'Act now so the same doesn't happen here' warns Channel 4 marketing boss on how fake news could hamper UK election too

Dan Brooke believes that fake news could influence upcoming UK elections

As the implications of fake news dominate discussions surrounding the recent US presidential election, UK politics could also be severely affected, according to Channel 4’s chief marketing officer Dan Brooke.

The severity of fake news has come to the forefront recently as a result of social media platforms like Facebook failing to curb the spread of false reports before they seep into the publics’ consciousness.

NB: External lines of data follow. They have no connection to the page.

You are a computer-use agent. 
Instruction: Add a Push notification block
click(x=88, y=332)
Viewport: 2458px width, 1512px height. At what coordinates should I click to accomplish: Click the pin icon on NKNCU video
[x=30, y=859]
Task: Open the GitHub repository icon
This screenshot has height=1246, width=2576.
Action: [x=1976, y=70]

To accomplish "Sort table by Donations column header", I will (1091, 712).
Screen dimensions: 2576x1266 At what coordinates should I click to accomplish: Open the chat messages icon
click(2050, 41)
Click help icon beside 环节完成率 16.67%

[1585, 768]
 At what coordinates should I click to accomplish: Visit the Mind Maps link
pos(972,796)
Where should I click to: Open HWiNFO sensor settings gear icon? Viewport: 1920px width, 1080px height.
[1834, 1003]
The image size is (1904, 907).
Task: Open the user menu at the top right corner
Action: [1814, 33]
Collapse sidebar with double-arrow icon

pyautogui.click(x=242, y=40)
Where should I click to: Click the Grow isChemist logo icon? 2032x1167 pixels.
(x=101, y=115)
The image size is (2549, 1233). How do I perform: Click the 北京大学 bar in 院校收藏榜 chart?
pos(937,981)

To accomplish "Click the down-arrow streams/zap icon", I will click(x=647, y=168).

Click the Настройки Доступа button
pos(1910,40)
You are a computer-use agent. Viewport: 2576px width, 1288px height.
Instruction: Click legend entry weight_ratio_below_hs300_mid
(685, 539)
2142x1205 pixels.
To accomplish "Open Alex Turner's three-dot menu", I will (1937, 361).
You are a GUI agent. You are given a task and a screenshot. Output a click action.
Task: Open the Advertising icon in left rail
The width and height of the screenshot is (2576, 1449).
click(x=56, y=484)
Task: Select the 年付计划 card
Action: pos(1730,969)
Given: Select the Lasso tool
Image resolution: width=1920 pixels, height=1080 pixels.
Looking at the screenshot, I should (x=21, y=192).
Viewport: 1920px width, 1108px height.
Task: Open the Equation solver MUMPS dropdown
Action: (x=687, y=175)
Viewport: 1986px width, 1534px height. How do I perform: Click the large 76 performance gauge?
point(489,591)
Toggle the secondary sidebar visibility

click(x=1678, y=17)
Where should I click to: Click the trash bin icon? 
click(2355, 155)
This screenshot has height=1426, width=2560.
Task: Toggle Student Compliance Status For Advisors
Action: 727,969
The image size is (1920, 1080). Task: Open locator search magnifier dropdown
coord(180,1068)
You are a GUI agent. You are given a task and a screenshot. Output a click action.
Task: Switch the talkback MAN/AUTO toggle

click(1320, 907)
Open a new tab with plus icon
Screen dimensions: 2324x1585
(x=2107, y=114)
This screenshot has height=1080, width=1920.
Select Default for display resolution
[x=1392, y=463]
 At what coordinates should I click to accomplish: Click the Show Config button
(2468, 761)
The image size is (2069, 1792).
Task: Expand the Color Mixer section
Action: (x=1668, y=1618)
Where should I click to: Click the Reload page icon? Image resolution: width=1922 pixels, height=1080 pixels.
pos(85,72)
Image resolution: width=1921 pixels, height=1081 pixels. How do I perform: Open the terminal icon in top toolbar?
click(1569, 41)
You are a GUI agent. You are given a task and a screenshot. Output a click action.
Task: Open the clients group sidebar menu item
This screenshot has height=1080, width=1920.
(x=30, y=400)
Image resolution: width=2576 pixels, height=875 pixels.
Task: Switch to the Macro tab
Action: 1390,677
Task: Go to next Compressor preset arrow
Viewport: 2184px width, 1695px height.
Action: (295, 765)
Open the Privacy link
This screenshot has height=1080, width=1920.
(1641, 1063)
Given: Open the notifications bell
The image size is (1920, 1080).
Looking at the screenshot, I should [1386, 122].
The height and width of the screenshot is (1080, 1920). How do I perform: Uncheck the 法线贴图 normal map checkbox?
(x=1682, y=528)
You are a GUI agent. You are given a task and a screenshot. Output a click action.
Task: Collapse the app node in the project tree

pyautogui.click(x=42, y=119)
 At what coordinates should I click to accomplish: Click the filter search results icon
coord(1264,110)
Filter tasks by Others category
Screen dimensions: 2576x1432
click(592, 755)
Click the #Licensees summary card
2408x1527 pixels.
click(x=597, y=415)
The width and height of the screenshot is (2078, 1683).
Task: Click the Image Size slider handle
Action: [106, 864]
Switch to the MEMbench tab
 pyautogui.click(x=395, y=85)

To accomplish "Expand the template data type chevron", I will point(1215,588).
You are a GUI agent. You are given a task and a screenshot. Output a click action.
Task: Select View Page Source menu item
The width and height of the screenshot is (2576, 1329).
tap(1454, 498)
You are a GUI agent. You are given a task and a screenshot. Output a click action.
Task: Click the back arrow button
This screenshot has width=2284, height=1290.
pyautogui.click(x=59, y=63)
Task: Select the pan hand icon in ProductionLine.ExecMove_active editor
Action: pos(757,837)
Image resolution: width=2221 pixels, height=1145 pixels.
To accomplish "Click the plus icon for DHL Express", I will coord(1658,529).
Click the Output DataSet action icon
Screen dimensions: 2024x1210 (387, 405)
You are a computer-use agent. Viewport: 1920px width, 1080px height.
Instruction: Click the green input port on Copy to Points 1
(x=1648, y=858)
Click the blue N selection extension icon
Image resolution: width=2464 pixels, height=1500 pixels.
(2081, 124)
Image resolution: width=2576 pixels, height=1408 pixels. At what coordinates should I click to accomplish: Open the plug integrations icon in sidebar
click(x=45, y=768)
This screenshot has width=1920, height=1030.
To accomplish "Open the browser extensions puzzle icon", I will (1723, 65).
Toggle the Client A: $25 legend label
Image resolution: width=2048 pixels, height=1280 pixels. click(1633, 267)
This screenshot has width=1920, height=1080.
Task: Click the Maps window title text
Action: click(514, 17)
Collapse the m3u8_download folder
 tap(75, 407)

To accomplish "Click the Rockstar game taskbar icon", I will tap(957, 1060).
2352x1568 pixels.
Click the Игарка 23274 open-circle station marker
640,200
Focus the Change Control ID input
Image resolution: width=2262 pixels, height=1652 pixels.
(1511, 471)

The prominence of the trend has been widely cited as having influenced the result in the presidential election which helped Donald Trump claim victory over Hillary Clinton, through phony stories including a claim that someone was paid $3,500 to disrupt a Trump rally and that Hollywood star Denzel Washington had praised the tycoon.

Concerns are now growing that the problem has become equally serious in the UK.

Channel 4’s chief marketing and communications officer, Dan Brooke, spoke to the Westminster Media forum today (13 December) and voiced his concern that unless measures were taken quickly fake news could affect the next UK election.

“Fake news does not seem to be quite so rife in the UK, yet the US is often the canary in the coalmine,” said Brooke. “We have more than three years before our next general election, so let’s act now to ensure the same doesn’t happen here.

“Something must be done. So I’ll say to social media players today: with your power comes responsibility. Much … greater … responsibility than you have yet shown. They claim they are technology companies … not media companies … and therefore that the regulation of content is not their responsibility.”

He added: “But, I’m afraid this just isn’t good enough. There is too much at stake.”

Facebook has found itself the subject of widespread criticism over its failure to tackle fake news within the last month and, in response, has begun testing a new tool in a bid to help identify and squash bogus stories by asking readers to rank on a scale of one to five what extent they think a link's headline "uses misleading language."

The social media giant also recently posted a job listing on its corporate site, seeking an experienced news executive to lead its global news partnerships, a move widely seen as a new safeguard against fake news rising to prominence.